▶ TASK TO CARRY OUT
Each line below should be written out exactly, with none skipped.

Saved entries
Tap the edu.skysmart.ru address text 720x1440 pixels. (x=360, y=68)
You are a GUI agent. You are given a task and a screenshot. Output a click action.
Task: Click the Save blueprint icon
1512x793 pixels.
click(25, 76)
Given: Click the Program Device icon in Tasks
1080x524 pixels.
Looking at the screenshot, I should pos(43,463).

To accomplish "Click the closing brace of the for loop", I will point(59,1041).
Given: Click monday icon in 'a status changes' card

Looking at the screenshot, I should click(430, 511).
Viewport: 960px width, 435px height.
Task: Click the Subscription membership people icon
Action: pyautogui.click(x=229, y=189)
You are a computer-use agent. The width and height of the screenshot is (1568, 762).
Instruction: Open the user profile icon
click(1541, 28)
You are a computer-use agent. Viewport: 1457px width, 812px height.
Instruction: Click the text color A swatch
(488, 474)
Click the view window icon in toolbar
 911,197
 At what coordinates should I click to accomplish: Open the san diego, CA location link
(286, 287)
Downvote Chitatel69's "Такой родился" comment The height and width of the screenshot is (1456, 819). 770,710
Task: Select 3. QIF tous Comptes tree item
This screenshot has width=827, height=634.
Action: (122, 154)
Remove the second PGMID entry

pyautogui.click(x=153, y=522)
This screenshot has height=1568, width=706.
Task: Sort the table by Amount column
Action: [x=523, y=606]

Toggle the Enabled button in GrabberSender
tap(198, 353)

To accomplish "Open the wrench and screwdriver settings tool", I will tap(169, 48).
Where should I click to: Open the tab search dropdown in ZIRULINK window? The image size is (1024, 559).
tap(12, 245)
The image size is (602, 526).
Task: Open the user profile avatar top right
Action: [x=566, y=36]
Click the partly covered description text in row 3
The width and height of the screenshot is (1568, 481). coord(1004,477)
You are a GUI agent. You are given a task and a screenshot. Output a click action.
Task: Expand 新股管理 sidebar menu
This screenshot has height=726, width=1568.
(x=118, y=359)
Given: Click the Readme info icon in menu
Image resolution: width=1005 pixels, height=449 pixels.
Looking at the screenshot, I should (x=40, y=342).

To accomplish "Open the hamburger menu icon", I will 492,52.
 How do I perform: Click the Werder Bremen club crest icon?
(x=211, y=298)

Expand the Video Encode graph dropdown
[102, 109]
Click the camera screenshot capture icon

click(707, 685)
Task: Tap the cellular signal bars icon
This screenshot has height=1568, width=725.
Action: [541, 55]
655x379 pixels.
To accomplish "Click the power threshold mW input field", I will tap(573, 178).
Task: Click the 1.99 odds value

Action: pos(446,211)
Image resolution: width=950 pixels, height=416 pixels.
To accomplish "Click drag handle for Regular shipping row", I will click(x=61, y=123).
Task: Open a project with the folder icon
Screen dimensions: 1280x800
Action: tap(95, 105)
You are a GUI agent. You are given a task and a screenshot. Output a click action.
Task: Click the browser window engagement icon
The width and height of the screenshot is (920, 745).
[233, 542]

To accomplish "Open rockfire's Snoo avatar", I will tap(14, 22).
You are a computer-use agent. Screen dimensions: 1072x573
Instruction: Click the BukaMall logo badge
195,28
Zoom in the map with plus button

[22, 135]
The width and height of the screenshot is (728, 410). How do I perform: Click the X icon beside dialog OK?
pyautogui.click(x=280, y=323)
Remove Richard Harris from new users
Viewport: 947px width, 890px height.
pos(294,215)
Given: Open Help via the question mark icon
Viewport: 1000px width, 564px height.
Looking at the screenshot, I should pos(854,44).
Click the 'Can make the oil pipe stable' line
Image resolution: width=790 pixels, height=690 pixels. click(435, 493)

▶ ANSWER SPACE
Tap the edu.skysmart.ru address text 720x1440 pixels. (x=360, y=68)
You are a GUI agent. You are given a task and a screenshot. Output a click action.
Task: Click the Save blueprint icon
1512x793 pixels.
click(25, 76)
Given: Click the Program Device icon in Tasks
1080x524 pixels.
Looking at the screenshot, I should pos(43,463).

To accomplish "Click the closing brace of the for loop", I will point(59,1041).
Given: Click monday icon in 'a status changes' card

Looking at the screenshot, I should click(430, 511).
Viewport: 960px width, 435px height.
Task: Click the Subscription membership people icon
Action: pyautogui.click(x=229, y=189)
You are a computer-use agent. The width and height of the screenshot is (1568, 762).
Instruction: Open the user profile icon
click(1541, 28)
You are a computer-use agent. Viewport: 1457px width, 812px height.
Instruction: Click the text color A swatch
(488, 474)
Click the view window icon in toolbar
 911,197
 At what coordinates should I click to accomplish: Open the san diego, CA location link
(286, 287)
Downvote Chitatel69's "Такой родился" comment The height and width of the screenshot is (1456, 819). 770,710
Task: Select 3. QIF tous Comptes tree item
This screenshot has width=827, height=634.
Action: (122, 154)
Remove the second PGMID entry

pyautogui.click(x=153, y=522)
This screenshot has height=1568, width=706.
Task: Sort the table by Amount column
Action: [x=523, y=606]

Toggle the Enabled button in GrabberSender
tap(198, 353)

To accomplish "Open the wrench and screwdriver settings tool", I will tap(169, 48).
Where should I click to: Open the tab search dropdown in ZIRULINK window? The image size is (1024, 559).
tap(12, 245)
The image size is (602, 526).
Task: Open the user profile avatar top right
Action: [x=566, y=36]
Click the partly covered description text in row 3
The width and height of the screenshot is (1568, 481). coord(1004,477)
You are a GUI agent. You are given a task and a screenshot. Output a click action.
Task: Expand 新股管理 sidebar menu
This screenshot has height=726, width=1568.
(x=118, y=359)
Given: Click the Readme info icon in menu
Image resolution: width=1005 pixels, height=449 pixels.
Looking at the screenshot, I should (x=40, y=342).

To accomplish "Open the hamburger menu icon", I will 492,52.
 How do I perform: Click the Werder Bremen club crest icon?
(x=211, y=298)

Expand the Video Encode graph dropdown
[102, 109]
Click the camera screenshot capture icon

click(707, 685)
Task: Tap the cellular signal bars icon
This screenshot has height=1568, width=725.
Action: [541, 55]
655x379 pixels.
To accomplish "Click the power threshold mW input field", I will tap(573, 178).
Task: Click the 1.99 odds value

Action: pos(446,211)
Image resolution: width=950 pixels, height=416 pixels.
To accomplish "Click drag handle for Regular shipping row", I will click(x=61, y=123).
Task: Open a project with the folder icon
Screen dimensions: 1280x800
Action: tap(95, 105)
You are a GUI agent. You are given a task and a screenshot. Output a click action.
Task: Click the browser window engagement icon
The width and height of the screenshot is (920, 745).
[233, 542]

To accomplish "Open rockfire's Snoo avatar", I will tap(14, 22).
You are a computer-use agent. Screen dimensions: 1072x573
Instruction: Click the BukaMall logo badge
195,28
Zoom in the map with plus button

[22, 135]
The width and height of the screenshot is (728, 410). How do I perform: Click the X icon beside dialog OK?
pyautogui.click(x=280, y=323)
Remove Richard Harris from new users
Viewport: 947px width, 890px height.
pos(294,215)
Given: Open Help via the question mark icon
Viewport: 1000px width, 564px height.
Looking at the screenshot, I should pos(854,44).
Click the 'Can make the oil pipe stable' line
Image resolution: width=790 pixels, height=690 pixels. click(435, 493)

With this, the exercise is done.